TASK OBJECTIVE:
Scan the records and identify every line in which the string "answer" occurs, then return those lines.

Saved entries:

▼

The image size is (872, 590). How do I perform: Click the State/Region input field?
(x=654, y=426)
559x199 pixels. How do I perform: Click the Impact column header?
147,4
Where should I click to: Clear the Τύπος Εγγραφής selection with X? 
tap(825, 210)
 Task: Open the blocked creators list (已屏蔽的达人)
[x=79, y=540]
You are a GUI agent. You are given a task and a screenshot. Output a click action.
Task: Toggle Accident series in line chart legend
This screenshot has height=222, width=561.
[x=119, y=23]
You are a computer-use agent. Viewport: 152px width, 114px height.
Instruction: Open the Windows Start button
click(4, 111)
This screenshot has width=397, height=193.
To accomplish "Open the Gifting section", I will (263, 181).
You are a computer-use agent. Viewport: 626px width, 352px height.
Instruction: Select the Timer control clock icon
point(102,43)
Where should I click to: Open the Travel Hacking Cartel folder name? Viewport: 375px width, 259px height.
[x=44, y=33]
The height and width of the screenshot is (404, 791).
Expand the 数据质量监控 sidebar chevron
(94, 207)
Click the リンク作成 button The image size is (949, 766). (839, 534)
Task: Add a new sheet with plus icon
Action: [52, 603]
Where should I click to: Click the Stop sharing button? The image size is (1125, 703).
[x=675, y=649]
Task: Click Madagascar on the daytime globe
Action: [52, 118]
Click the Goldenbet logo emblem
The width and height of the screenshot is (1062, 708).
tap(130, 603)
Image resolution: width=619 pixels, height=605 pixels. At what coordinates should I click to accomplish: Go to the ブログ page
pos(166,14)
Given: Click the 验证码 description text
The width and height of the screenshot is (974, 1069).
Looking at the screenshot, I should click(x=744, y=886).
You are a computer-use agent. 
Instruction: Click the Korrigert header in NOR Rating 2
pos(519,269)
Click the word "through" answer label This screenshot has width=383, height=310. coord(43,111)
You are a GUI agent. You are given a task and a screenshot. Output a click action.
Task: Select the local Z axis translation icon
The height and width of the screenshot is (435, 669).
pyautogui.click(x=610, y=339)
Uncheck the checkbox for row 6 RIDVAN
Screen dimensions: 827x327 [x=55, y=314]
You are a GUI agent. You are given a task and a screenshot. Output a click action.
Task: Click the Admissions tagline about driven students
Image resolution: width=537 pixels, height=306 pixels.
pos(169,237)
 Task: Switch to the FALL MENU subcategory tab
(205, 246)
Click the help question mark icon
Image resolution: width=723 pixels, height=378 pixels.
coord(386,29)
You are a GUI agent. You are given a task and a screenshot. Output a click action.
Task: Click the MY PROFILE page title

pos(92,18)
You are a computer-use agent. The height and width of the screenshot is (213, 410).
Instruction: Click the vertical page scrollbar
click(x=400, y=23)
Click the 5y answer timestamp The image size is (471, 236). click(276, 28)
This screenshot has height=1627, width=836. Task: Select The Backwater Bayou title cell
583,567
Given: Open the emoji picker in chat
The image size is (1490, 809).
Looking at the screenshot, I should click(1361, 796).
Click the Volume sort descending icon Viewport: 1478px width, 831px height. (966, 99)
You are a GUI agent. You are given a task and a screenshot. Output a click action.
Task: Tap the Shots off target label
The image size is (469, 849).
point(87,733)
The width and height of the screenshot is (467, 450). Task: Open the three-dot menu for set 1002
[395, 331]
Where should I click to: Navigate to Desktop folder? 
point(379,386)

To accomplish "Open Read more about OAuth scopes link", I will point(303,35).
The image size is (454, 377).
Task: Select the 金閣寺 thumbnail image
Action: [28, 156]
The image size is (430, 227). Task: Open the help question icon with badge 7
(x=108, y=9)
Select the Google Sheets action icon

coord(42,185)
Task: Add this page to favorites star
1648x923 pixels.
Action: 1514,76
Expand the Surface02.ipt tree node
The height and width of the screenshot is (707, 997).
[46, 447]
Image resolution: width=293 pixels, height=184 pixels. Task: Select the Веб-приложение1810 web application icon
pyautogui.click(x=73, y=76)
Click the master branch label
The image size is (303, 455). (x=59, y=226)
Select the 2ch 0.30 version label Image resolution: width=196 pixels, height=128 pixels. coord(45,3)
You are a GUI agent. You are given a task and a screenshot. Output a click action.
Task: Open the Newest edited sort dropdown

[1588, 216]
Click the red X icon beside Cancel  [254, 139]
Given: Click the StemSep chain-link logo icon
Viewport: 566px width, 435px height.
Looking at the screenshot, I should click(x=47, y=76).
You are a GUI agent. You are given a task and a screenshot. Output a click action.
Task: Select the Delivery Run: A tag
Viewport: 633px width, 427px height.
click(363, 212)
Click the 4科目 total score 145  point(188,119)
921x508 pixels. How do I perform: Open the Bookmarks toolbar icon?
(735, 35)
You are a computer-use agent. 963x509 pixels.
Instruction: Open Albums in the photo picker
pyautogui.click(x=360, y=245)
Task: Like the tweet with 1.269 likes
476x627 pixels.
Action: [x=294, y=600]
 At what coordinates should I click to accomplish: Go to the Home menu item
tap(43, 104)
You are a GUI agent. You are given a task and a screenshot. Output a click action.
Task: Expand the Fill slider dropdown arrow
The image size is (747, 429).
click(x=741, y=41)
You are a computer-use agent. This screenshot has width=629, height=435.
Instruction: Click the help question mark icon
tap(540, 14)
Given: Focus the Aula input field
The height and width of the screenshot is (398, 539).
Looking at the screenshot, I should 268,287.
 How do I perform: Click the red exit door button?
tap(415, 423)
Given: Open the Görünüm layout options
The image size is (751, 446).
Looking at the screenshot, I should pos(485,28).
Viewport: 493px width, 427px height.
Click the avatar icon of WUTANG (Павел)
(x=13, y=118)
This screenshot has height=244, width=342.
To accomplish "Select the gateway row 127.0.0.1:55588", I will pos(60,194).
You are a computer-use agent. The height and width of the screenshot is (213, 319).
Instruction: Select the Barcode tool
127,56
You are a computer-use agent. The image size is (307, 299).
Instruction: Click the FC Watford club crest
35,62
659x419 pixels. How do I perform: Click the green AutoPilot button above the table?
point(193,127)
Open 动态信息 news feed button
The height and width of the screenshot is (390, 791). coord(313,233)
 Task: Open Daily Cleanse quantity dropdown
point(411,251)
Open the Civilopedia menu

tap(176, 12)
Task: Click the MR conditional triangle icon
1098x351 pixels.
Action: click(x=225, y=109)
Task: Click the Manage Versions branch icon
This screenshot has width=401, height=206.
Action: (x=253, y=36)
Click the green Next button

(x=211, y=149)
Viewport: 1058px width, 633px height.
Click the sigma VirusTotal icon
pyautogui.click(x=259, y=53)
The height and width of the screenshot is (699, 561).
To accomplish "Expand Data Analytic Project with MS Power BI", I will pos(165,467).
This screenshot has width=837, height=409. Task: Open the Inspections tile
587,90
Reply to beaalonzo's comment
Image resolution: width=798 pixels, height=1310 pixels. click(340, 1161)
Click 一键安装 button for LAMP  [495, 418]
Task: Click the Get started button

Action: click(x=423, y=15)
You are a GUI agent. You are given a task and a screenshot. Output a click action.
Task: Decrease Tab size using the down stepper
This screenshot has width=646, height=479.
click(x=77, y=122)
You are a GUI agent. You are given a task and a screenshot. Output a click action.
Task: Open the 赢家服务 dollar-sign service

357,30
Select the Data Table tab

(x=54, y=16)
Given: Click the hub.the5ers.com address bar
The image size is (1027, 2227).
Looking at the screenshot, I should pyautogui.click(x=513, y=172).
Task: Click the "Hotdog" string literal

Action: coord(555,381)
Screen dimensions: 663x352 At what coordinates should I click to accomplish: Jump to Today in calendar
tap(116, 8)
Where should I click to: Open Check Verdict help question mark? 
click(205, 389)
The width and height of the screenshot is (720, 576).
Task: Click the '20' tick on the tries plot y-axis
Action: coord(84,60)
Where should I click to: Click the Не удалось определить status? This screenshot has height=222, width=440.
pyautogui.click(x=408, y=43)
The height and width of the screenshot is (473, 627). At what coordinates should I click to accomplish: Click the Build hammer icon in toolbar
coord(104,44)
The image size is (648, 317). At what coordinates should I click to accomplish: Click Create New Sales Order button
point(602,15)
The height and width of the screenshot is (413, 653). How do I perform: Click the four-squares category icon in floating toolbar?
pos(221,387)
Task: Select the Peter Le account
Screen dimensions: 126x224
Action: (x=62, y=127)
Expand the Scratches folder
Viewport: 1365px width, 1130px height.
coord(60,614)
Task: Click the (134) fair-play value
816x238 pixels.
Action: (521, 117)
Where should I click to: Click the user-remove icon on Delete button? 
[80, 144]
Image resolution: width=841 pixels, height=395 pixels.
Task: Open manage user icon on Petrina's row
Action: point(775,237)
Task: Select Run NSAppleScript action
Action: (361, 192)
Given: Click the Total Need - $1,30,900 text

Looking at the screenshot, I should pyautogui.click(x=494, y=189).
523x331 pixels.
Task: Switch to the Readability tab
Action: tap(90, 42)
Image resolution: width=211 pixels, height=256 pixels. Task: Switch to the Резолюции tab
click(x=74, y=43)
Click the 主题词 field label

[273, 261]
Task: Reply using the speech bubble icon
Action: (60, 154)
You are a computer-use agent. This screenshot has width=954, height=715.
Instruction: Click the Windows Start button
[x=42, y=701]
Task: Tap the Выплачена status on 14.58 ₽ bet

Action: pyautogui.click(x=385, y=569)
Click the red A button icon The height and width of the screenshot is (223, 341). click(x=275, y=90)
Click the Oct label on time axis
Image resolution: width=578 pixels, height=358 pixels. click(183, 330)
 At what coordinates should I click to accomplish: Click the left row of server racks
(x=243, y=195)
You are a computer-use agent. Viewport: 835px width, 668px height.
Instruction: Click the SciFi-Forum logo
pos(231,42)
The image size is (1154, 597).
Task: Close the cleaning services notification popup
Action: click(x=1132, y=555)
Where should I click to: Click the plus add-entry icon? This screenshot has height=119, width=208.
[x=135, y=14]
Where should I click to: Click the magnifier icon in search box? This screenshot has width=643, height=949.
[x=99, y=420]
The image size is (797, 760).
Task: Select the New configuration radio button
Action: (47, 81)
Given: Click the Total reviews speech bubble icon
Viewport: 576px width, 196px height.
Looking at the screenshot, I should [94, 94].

▲

SOLUTION TO THIS PROBLEM:
Click the word "through" answer label This screenshot has width=383, height=310. coord(43,111)
Click the 5y answer timestamp The image size is (471, 236). click(276, 28)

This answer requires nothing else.